米人工知能国家安全保障委員会(NSCAI)エリック・シュミット委員長が日本経済新聞(7月10日付朝刊)インタビュー(オンライン形式)でこう訴えた。

米NSCAIは、トランプ前政権下の2018年にジェームズ・マティス国防長官(当時)が人工知能(AI)に関し政策提言すべく新設し、トップに米グーグル元CEO(アルファベット元会長)シュミット博士に直々就任を要請して発足した組織である。

そして、発足2年半後の今春3月に700ページ超の最終報告書が完成、バイデン大統領と米議会に提出された同報告書は、「莫大な力と影響力を持つAI技術は、民主主義に基づいて開発・使用されなければならない」と断じ、中国がAIを「抑圧と監視の道具にしている」と強く批判すると共に、10年後、中国にAIの主導権を握られる等「第2次世界大戦後、初めて米国の技術優位が脅かさている」と衝撃的な警告を発し、物議を醸した。

取りも直さず、日経インタビューで筆者が関心を引いたシュミット発言には、以下のようなものがある。
1)「一部のAI技術や量子コンピューターで中国の技術力が報告書に盛り込んだ想定よりも『早く米国に追いついてきている。これは重大事だ』」−。

2)「米国が中国との技術競争に勝ち抜くにはAI、半導体、エネルギー、量子コンピューター、合成生物学といった『戦略的』と呼ぶ領域で米国が主導権を保ち続ける必要がある」−。

3)「そのためには日本の技術者や大学、政府とより緊密な協力関係を築く必要がある」−。

4)「米政府内に調整機関を設置し、日本政府との対話を密にする必要があり、日本側もこうした組織を立ち上げ大学や企業間での情報共有を進めるべき」−。

5)「高度なサイバー攻撃が国家インフラを脅かし、SNS(交流サイト)偽情報が民主主義を揺るがす等テクノロジー武装した中国が米国の最大の脅威になった」−。

そして、何よりシュミット氏が次の10年で世界に最も大きなインパクトを与えるテクノロジーと断じるのが、米中対立の一丁目一番地に掲げるAIであり、人類の利器にも凶器にもなり得るこの技術の主導権を中国に握らせてはいけないと強調している。

その点を含め筆者が取り分け関心を引いたシュミット発言に、「AIや量子などの先端技術の研究開発に巨費を投じる『米国イノベーション・競争法案』が米上院で可決されたことについて『我々が大きく携わった法案で、成立に向けてさらに働きかける』と語った」ことがある。
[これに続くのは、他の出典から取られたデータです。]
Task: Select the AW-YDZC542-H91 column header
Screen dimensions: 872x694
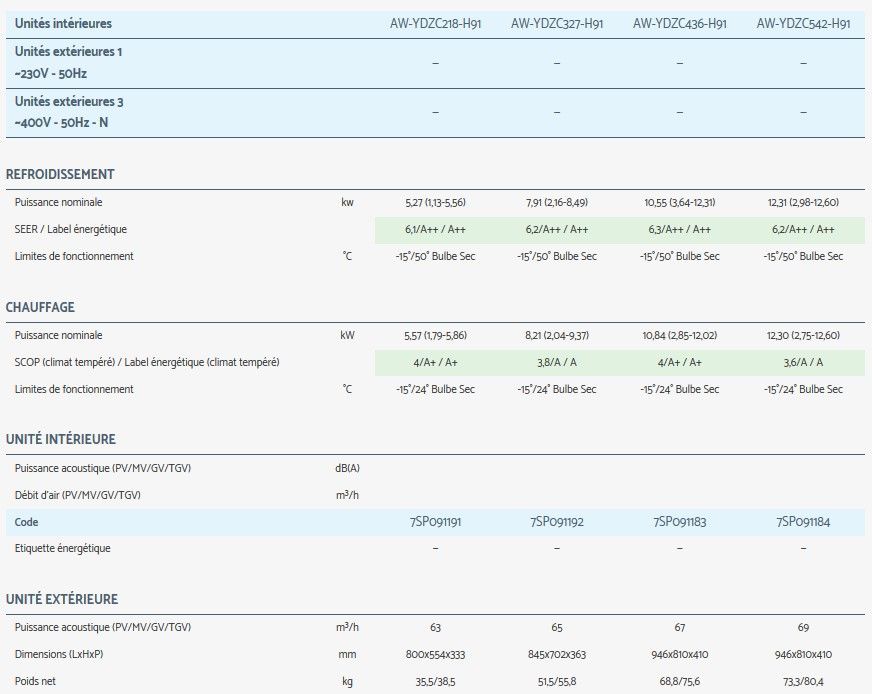Action: pos(803,23)
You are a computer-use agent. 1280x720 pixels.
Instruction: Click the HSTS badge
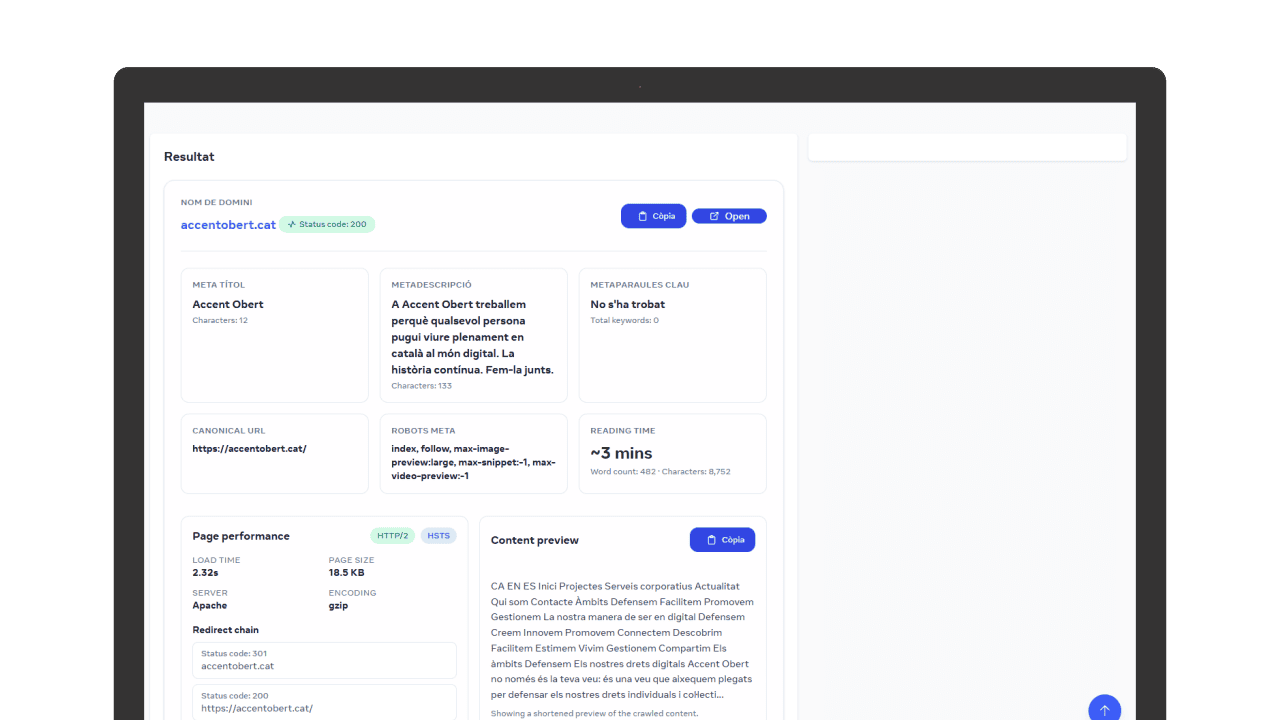[x=438, y=536]
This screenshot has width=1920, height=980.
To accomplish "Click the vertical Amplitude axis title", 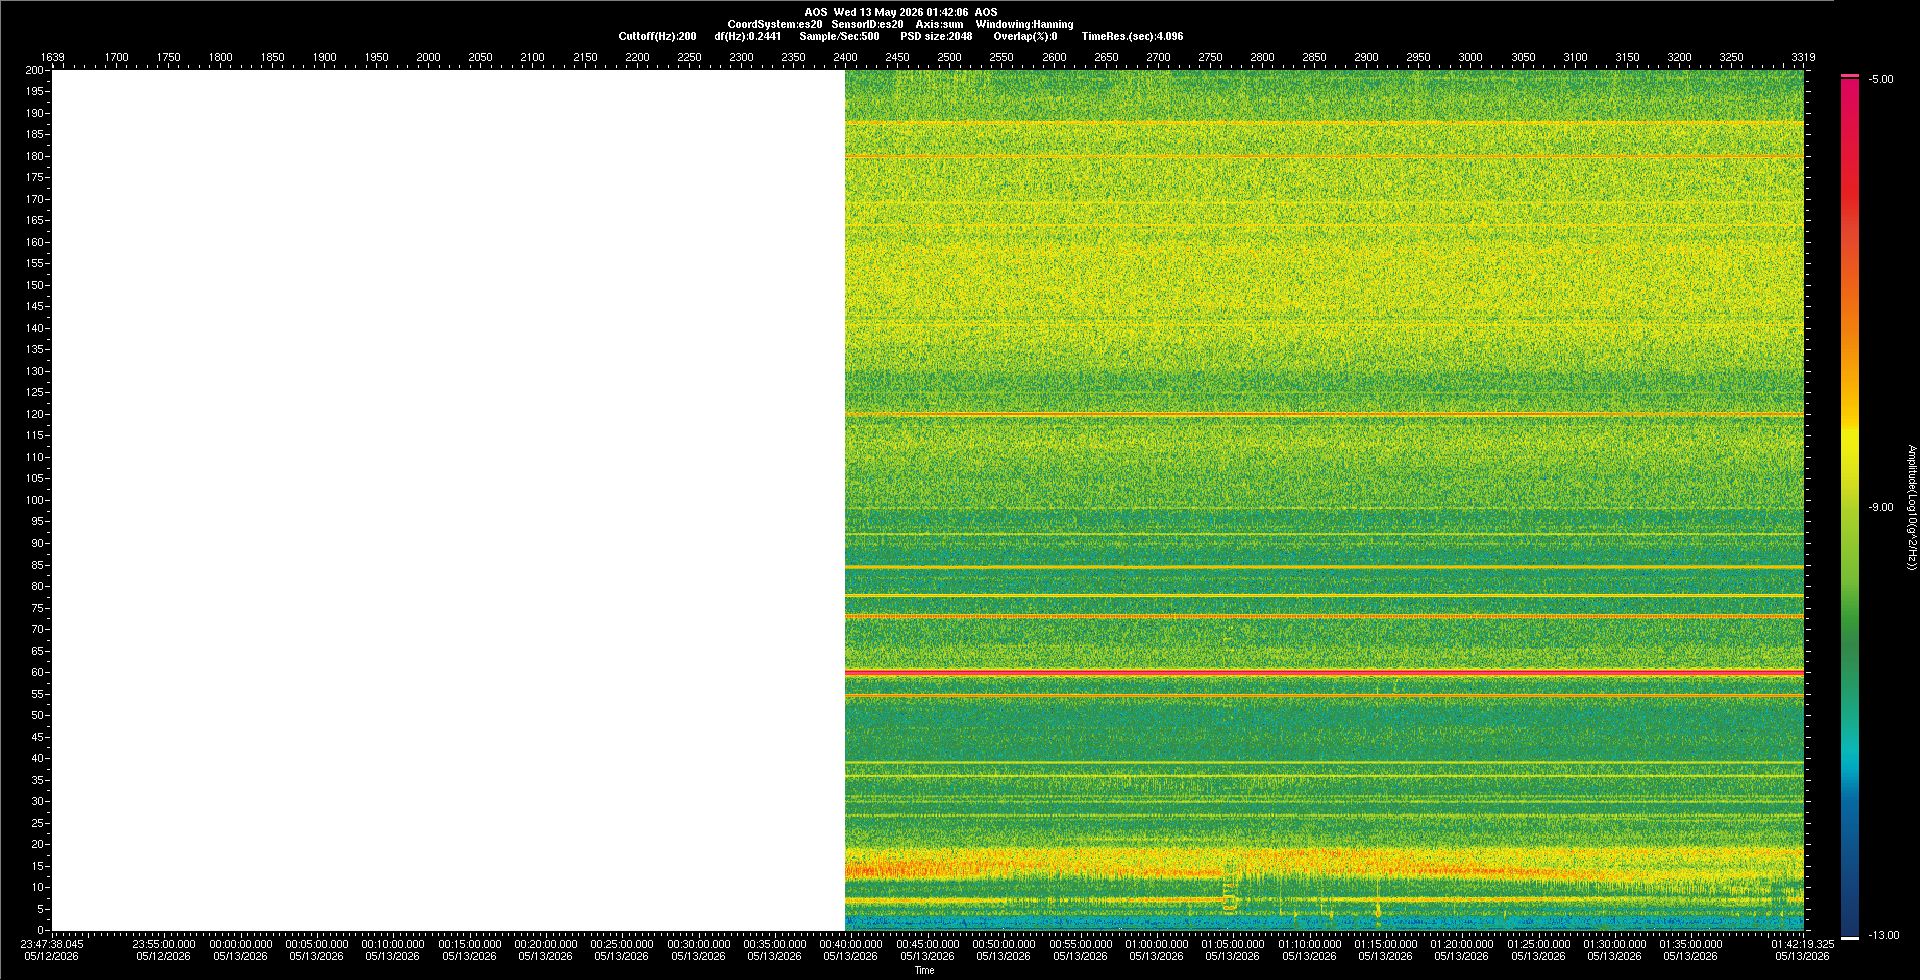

「米国イノベーション・競争法案」とは、米議会上院で6月8日に賛成68、反対32で可決されたシューマー民主党上院院内総務が提出したパッケージ法案『米国インベーション・競争法案2021(The United States Innovation:and Competition Act of 2021)』である。

同法案は、1)米国立科学財団、米航空宇宙局などへ1200億ドルの提供、2)米国務省にインド太平洋地域における活動予算を増額、3)競争力維持のためのバイ・アメリカン強化、4)外国政府によるサイバー攻撃や米国の知的財産窃取の阻止・影響緩和のための重大事態対応用ファンド創設やドローン調達規制の規定、5)中国に対する既存の金融制裁強化・新規制裁の措置、輸出管理強化の規定、6)重要物資のサプライチェーン強靱性の確保や不公正貿易慣行に対処すべく貿易措置の規定—等から構成されている。

難解な専門用語が並ぶが、結局は、英文タイトル「Meeting the China Challenge Act of 2021」が示す対中戦略に他ならない。